Top of Data
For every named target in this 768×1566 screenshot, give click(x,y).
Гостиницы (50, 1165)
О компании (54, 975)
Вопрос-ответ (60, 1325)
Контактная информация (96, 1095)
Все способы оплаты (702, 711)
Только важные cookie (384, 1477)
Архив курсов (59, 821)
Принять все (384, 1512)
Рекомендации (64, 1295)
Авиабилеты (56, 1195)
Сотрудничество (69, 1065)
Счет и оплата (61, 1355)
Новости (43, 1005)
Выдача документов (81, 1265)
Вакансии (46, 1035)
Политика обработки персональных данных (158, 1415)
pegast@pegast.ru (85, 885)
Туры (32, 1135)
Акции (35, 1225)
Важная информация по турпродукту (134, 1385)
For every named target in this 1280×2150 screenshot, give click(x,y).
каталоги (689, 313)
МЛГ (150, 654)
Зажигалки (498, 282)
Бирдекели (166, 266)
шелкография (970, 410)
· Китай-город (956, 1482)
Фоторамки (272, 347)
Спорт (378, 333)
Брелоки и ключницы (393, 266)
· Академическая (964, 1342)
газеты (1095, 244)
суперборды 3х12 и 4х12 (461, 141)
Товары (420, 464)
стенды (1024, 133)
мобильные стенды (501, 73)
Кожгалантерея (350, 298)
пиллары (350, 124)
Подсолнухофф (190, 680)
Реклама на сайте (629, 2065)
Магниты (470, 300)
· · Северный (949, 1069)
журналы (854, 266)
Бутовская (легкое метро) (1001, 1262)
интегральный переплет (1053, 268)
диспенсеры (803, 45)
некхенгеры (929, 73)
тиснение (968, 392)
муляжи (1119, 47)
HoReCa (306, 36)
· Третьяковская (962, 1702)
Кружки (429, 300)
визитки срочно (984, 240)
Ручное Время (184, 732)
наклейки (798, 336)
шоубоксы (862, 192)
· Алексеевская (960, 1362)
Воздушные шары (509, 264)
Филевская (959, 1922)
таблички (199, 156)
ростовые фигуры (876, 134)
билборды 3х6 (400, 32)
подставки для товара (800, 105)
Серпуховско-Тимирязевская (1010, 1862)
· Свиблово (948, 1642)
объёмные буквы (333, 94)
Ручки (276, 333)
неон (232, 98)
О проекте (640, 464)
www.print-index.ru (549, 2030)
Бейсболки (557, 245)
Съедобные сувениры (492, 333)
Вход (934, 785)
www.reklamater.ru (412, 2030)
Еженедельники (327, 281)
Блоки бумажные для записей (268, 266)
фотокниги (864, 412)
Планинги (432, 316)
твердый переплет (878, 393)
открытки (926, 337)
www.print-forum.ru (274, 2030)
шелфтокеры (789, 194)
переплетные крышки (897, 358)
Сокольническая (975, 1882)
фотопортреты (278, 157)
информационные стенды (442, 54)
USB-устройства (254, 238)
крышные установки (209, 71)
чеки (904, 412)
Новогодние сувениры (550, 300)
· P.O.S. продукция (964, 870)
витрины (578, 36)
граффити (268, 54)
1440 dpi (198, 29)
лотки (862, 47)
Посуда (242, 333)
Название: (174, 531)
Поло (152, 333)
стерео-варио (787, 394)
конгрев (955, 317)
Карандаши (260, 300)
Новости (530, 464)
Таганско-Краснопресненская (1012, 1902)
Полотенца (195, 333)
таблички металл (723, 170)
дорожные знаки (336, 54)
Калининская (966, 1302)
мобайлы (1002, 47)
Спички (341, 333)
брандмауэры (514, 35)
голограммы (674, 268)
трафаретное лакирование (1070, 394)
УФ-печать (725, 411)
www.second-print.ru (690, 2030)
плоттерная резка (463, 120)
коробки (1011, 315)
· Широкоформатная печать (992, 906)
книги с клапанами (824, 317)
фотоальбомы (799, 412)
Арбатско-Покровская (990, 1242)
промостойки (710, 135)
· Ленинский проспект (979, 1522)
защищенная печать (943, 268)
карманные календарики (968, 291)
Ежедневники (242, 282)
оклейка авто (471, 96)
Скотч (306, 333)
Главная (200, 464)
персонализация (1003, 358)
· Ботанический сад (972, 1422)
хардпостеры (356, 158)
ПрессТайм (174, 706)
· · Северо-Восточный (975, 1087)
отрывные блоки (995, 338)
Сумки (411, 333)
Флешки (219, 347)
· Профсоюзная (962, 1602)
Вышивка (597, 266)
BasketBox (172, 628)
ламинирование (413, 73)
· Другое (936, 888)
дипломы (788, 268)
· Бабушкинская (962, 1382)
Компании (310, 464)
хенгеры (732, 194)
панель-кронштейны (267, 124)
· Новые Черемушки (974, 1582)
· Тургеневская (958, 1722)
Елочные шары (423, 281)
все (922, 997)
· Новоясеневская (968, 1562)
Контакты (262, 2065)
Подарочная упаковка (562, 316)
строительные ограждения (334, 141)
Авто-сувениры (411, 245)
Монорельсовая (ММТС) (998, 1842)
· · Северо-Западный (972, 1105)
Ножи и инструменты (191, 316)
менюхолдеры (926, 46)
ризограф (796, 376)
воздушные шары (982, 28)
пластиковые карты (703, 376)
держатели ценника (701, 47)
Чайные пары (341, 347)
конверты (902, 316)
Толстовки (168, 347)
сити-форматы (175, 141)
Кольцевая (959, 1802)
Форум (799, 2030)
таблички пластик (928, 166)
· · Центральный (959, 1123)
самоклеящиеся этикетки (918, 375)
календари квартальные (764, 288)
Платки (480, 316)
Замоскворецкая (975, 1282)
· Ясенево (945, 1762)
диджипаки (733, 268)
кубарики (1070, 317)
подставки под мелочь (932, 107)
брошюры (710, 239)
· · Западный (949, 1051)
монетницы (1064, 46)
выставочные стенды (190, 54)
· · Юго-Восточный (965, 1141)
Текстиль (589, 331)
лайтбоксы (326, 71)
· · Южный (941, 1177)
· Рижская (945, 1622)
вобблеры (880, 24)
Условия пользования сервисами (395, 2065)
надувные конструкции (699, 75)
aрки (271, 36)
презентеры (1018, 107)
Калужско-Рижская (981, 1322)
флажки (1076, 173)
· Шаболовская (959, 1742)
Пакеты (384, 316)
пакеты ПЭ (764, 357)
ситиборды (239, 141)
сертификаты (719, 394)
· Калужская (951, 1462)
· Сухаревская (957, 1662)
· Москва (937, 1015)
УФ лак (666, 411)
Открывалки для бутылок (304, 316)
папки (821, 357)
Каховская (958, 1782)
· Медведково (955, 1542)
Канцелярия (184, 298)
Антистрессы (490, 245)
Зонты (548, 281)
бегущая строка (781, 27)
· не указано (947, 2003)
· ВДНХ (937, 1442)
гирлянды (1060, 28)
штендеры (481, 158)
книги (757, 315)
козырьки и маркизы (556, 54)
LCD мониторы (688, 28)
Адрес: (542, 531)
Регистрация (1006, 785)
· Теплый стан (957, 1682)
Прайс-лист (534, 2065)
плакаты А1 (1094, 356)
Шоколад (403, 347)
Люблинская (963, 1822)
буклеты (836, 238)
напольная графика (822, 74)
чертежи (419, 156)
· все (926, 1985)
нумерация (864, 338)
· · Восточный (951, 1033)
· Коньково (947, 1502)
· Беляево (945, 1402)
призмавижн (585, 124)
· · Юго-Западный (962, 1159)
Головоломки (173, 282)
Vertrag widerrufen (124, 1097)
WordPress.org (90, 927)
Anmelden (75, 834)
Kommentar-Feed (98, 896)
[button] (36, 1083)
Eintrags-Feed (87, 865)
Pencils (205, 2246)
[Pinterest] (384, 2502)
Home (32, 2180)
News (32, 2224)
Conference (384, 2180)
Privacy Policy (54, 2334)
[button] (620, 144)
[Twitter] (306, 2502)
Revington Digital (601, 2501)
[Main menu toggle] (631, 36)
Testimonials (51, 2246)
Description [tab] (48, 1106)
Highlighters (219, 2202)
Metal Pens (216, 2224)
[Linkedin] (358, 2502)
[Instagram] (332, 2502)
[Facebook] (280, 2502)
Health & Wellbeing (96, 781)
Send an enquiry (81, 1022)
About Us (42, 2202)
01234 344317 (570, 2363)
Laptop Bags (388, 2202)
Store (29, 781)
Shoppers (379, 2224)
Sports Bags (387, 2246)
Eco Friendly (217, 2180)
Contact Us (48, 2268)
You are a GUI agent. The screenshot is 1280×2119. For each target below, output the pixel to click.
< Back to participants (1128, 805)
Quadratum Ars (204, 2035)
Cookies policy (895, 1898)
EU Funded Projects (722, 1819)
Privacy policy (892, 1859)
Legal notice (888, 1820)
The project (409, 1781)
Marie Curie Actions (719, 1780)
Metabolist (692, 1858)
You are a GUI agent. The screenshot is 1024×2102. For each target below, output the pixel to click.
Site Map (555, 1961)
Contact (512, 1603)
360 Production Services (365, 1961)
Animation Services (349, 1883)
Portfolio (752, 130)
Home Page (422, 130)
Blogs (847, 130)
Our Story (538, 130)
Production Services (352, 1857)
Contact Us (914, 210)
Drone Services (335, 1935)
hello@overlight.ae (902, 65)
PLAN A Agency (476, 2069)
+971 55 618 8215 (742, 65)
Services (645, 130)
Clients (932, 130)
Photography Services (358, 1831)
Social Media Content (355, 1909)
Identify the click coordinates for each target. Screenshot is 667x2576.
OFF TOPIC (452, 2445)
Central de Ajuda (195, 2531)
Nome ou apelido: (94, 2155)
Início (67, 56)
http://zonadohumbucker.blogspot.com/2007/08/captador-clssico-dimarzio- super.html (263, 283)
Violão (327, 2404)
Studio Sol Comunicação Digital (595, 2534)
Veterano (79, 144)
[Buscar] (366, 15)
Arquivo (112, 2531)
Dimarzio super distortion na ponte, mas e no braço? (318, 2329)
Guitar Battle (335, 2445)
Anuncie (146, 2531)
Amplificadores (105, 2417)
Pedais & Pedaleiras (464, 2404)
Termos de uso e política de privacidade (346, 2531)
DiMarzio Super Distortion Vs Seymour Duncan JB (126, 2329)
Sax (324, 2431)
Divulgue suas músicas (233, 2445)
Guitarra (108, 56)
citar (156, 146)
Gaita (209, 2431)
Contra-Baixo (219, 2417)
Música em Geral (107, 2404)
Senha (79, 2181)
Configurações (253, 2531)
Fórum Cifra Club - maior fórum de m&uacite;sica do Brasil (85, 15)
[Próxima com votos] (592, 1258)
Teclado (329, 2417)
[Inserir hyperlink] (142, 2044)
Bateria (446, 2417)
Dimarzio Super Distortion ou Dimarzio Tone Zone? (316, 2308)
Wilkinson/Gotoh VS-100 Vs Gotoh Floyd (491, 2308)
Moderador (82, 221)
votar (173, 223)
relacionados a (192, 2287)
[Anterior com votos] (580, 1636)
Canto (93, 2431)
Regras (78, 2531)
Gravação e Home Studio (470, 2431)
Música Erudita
Bottom of Data
Exercise details: Your answer should consist only of the lines above between the line holding "дорожные знаки (336, 54)" and the line holding "хардпостеры (356, 158)", inclusive, each transcribed exactly.

Exercise response:
дорожные знаки (336, 54)
Калининская (966, 1302)
мобайлы (1002, 47)
Спички (341, 333)
брандмауэры (514, 35)
голограммы (674, 268)
трафаретное лакирование (1070, 394)
УФ-печать (725, 411)
www.second-print.ru (690, 2030)
плоттерная резка (463, 120)
коробки (1011, 315)
· Широкоформатная печать (992, 906)
книги с клапанами (824, 317)
фотоальбомы (799, 412)
Арбатско-Покровская (990, 1242)
промостойки (710, 135)
· Ленинский проспект (979, 1522)
защищенная печать (943, 268)
карманные календарики (968, 291)
Ежедневники (242, 282)
оклейка авто (471, 96)
Скотч (306, 333)
Главная (200, 464)
персонализация (1003, 358)
· Ботанический сад (972, 1422)
хардпостеры (356, 158)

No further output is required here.